== Action item ==
Copy each entry as written.

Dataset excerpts
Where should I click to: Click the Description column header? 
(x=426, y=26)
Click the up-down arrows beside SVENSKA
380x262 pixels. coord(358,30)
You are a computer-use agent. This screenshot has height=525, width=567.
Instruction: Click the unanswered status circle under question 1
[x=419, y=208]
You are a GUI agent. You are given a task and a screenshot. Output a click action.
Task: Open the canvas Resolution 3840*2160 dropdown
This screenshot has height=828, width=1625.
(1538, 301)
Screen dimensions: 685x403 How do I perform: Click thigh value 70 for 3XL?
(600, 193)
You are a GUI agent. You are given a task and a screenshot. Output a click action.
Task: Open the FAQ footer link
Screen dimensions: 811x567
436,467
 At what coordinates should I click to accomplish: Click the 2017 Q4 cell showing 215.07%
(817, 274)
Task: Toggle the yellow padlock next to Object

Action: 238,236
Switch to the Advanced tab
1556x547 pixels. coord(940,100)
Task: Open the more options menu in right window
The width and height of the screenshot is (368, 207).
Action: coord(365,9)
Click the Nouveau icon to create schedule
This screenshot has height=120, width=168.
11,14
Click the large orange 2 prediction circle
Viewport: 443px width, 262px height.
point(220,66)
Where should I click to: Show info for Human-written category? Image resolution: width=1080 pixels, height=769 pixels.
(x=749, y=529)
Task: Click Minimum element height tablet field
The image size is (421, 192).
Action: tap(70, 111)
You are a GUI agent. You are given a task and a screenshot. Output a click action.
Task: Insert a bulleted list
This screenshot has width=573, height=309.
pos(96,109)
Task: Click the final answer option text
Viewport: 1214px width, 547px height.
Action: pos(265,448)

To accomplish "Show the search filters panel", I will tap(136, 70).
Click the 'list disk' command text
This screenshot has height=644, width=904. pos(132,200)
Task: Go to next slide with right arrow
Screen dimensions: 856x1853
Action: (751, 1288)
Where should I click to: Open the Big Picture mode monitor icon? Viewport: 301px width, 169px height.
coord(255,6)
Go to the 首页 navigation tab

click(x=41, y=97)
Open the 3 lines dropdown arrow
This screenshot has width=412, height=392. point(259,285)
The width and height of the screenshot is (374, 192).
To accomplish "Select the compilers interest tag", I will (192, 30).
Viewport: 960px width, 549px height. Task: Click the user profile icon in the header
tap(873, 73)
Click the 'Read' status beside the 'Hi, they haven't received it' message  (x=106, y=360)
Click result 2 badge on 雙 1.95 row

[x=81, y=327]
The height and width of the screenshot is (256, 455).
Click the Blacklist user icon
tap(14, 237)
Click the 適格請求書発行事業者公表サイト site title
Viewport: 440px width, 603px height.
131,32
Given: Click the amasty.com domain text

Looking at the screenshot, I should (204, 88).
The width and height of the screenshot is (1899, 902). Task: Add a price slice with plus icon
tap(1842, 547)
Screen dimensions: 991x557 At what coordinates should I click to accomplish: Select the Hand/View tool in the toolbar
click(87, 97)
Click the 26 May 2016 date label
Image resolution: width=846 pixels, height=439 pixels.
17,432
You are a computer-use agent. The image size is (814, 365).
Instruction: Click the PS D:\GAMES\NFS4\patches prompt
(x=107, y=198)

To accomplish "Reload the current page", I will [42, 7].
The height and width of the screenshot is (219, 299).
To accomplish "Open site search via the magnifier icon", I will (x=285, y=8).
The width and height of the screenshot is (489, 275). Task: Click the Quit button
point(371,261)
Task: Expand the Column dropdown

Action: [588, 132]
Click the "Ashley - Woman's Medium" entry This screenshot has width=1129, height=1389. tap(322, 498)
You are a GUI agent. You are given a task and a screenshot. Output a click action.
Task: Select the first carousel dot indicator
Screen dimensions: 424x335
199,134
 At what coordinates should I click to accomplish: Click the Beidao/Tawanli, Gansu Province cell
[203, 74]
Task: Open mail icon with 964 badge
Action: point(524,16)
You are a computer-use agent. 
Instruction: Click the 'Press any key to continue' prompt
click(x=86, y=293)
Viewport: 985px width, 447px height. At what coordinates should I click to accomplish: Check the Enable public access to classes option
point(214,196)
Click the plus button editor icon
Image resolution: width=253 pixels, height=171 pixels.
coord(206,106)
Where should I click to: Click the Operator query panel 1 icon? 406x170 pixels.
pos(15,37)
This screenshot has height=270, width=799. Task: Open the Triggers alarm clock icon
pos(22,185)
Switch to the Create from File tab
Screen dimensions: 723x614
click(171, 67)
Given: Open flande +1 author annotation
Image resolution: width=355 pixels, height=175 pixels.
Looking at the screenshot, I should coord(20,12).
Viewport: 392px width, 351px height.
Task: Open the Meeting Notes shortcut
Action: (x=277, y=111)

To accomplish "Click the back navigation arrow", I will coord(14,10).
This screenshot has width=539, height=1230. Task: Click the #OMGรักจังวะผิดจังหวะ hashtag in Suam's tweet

== Task response ==
Where should I click to: Click the Description column header? 
(x=426, y=26)
Click the up-down arrows beside SVENSKA
380x262 pixels. coord(358,30)
You are a computer-use agent. This screenshot has height=525, width=567.
Instruction: Click the unanswered status circle under question 1
[x=419, y=208]
You are a GUI agent. You are given a task and a screenshot. Output a click action.
Task: Open the canvas Resolution 3840*2160 dropdown
This screenshot has height=828, width=1625.
(1538, 301)
Screen dimensions: 685x403 How do I perform: Click thigh value 70 for 3XL?
(600, 193)
You are a GUI agent. You are given a task and a screenshot. Output a click action.
Task: Open the FAQ footer link
Screen dimensions: 811x567
436,467
 At what coordinates should I click to accomplish: Click the 2017 Q4 cell showing 215.07%
(817, 274)
Task: Toggle the yellow padlock next to Object

Action: 238,236
Switch to the Advanced tab
1556x547 pixels. coord(940,100)
Task: Open the more options menu in right window
The width and height of the screenshot is (368, 207).
Action: coord(365,9)
Click the Nouveau icon to create schedule
This screenshot has height=120, width=168.
11,14
Click the large orange 2 prediction circle
Viewport: 443px width, 262px height.
point(220,66)
Where should I click to: Show info for Human-written category? Image resolution: width=1080 pixels, height=769 pixels.
(x=749, y=529)
Task: Click Minimum element height tablet field
The image size is (421, 192).
Action: tap(70, 111)
You are a GUI agent. You are given a task and a screenshot. Output a click action.
Task: Insert a bulleted list
This screenshot has width=573, height=309.
pos(96,109)
Task: Click the final answer option text
Viewport: 1214px width, 547px height.
Action: pos(265,448)

To accomplish "Show the search filters panel", I will tap(136, 70).
Click the 'list disk' command text
This screenshot has height=644, width=904. pos(132,200)
Task: Go to next slide with right arrow
Screen dimensions: 856x1853
Action: (751, 1288)
Where should I click to: Open the Big Picture mode monitor icon? Viewport: 301px width, 169px height.
coord(255,6)
Go to the 首页 navigation tab

click(x=41, y=97)
Open the 3 lines dropdown arrow
This screenshot has width=412, height=392. point(259,285)
The width and height of the screenshot is (374, 192).
To accomplish "Select the compilers interest tag", I will (192, 30).
Viewport: 960px width, 549px height. Task: Click the user profile icon in the header
tap(873, 73)
Click the 'Read' status beside the 'Hi, they haven't received it' message  (x=106, y=360)
Click result 2 badge on 雙 1.95 row

[x=81, y=327]
The height and width of the screenshot is (256, 455).
Click the Blacklist user icon
tap(14, 237)
Click the 適格請求書発行事業者公表サイト site title
Viewport: 440px width, 603px height.
131,32
Given: Click the amasty.com domain text

Looking at the screenshot, I should (204, 88).
The width and height of the screenshot is (1899, 902). Task: Add a price slice with plus icon
tap(1842, 547)
Screen dimensions: 991x557 At what coordinates should I click to accomplish: Select the Hand/View tool in the toolbar
click(87, 97)
Click the 26 May 2016 date label
Image resolution: width=846 pixels, height=439 pixels.
17,432
You are a computer-use agent. The image size is (814, 365).
Instruction: Click the PS D:\GAMES\NFS4\patches prompt
(x=107, y=198)

To accomplish "Reload the current page", I will [42, 7].
The height and width of the screenshot is (219, 299).
To accomplish "Open site search via the magnifier icon", I will (x=285, y=8).
The width and height of the screenshot is (489, 275). Task: Click the Quit button
point(371,261)
Task: Expand the Column dropdown

Action: [588, 132]
Click the "Ashley - Woman's Medium" entry This screenshot has width=1129, height=1389. tap(322, 498)
You are a GUI agent. You are given a task and a screenshot. Output a click action.
Task: Select the first carousel dot indicator
Screen dimensions: 424x335
199,134
 At what coordinates should I click to accomplish: Click the Beidao/Tawanli, Gansu Province cell
[203, 74]
Task: Open mail icon with 964 badge
Action: point(524,16)
You are a computer-use agent. 
Instruction: Click the 'Press any key to continue' prompt
click(x=86, y=293)
Viewport: 985px width, 447px height. At what coordinates should I click to accomplish: Check the Enable public access to classes option
point(214,196)
Click the plus button editor icon
Image resolution: width=253 pixels, height=171 pixels.
coord(206,106)
Where should I click to: Click the Operator query panel 1 icon? 406x170 pixels.
pos(15,37)
This screenshot has height=270, width=799. Task: Open the Triggers alarm clock icon
pos(22,185)
Switch to the Create from File tab
Screen dimensions: 723x614
click(171, 67)
Given: Open flande +1 author annotation
Image resolution: width=355 pixels, height=175 pixels.
Looking at the screenshot, I should coord(20,12).
Viewport: 392px width, 351px height.
Task: Open the Meeting Notes shortcut
Action: (x=277, y=111)

To accomplish "Click the back navigation arrow", I will coord(14,10).
This screenshot has width=539, height=1230. Task: Click the #OMGรักจังวะผิดจังหวะ hashtag in Suam's tweet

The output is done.